According to Department of Health and Human Services attorneys, administration officials intended to fire 982 employees. But due to “data discrepancies and processing errors” reduction in force (RIF) notices were issued Friday to approximately 1,760 employees.
There’s still no specific accounting of how many people were laid off by each agency, although it appears that the Centers for Disease Control and Prevention was the hardest hit.
Current and former staff, as well as members of the union representing CDC employees at the agency’s Atlanta headquarters, have been crowdsourcing data from impacted employees to estimate the exact number of people and positions that have been cut.
According to the unofficial estimates from the American Federation of Government Employees Local 2883, which represents CDC employees in Atlanta, about 600 CDC employees remained out of work, even after the rescinded notices.

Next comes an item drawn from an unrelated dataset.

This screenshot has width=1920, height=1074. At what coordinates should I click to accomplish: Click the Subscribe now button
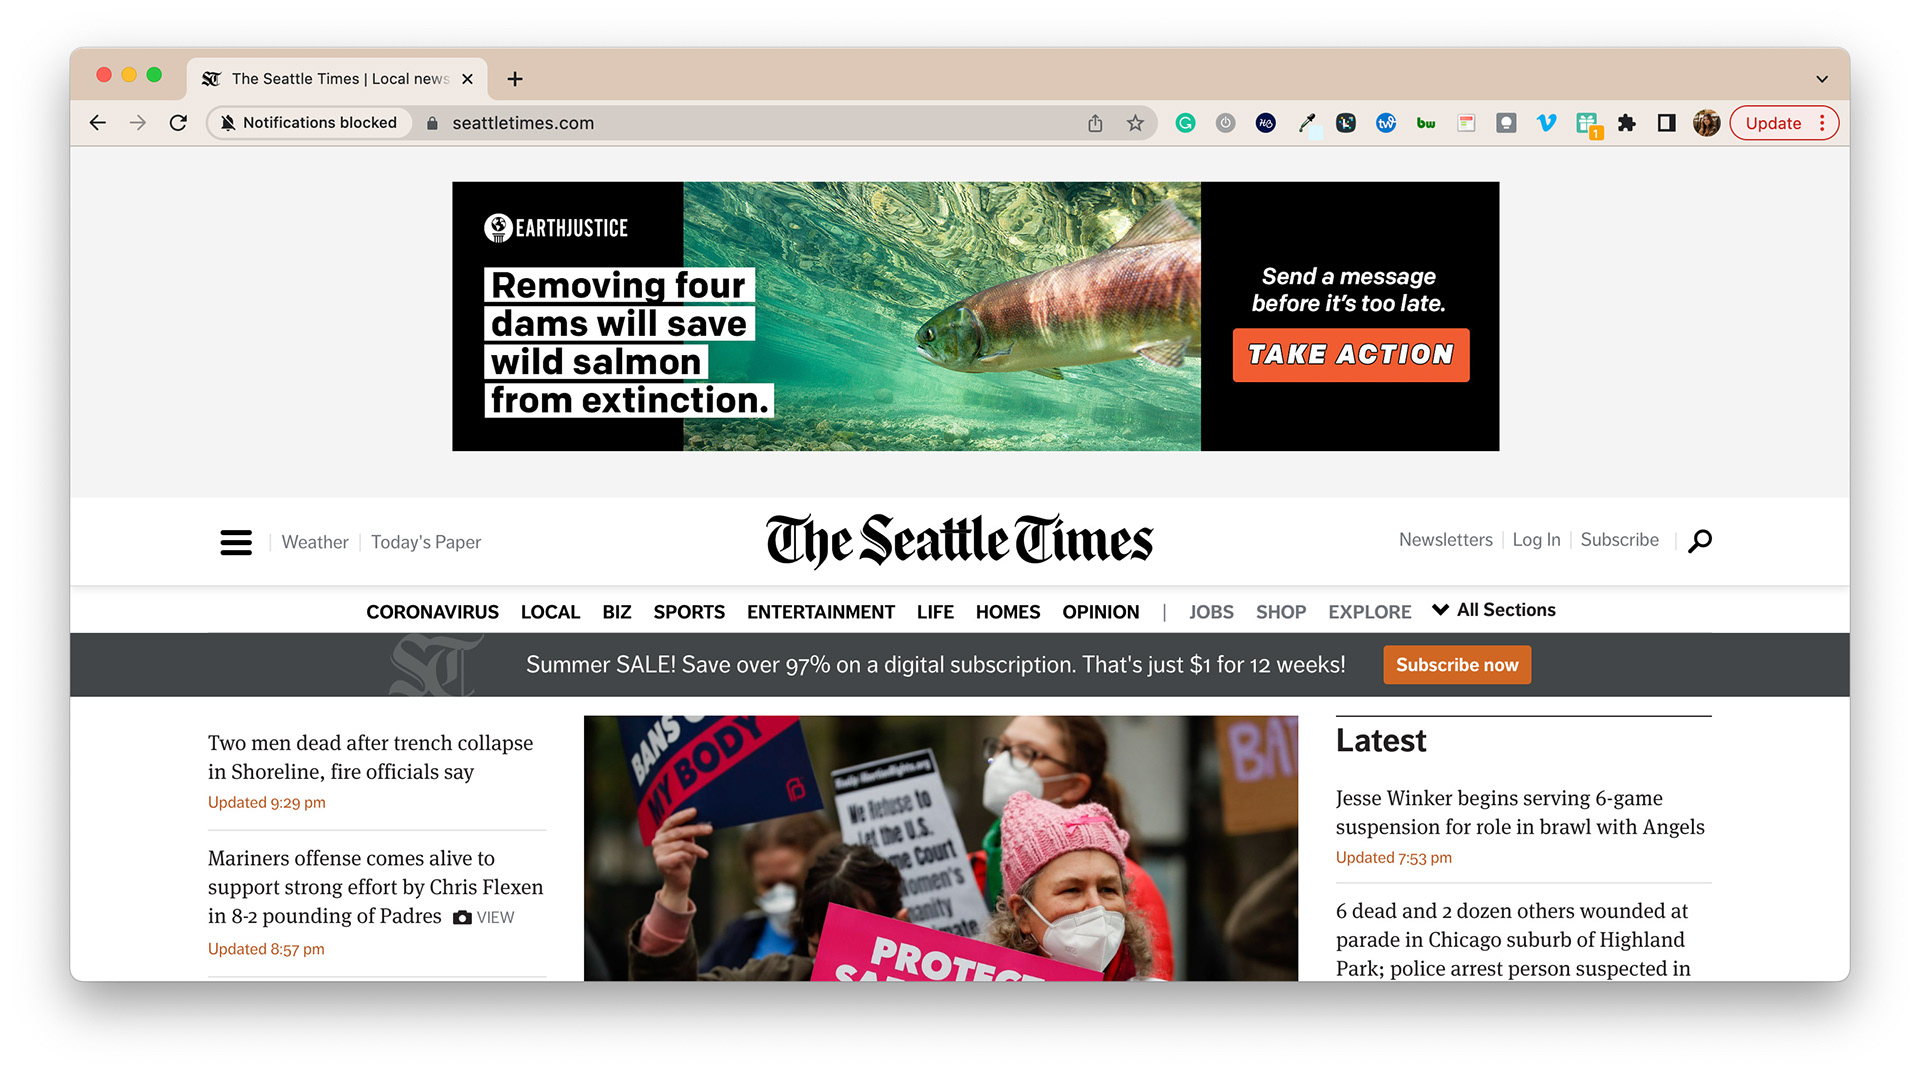point(1457,665)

“These illegal firings of our union members during a federal government shutdown is a callous attack on hard working Americans and puts the livelihoods, health and safety of our members and communities at great risk,” AFGE Local 2883 President Yolanda Jacobs said Tuesday.
The terminations came after President Trump threatened to axe federal workers in retaliation for the government shutdown, which is going into its third week.
The layoffs also hit non-scientific workers, including IT support and human resources staff, who were brought back from furlough just to email out layoff notices to employees— themselves included.
CDC library staff and museum staff, whose current and former employees said are crucial for supporting research and communicating to the public about what the agency does, were fired.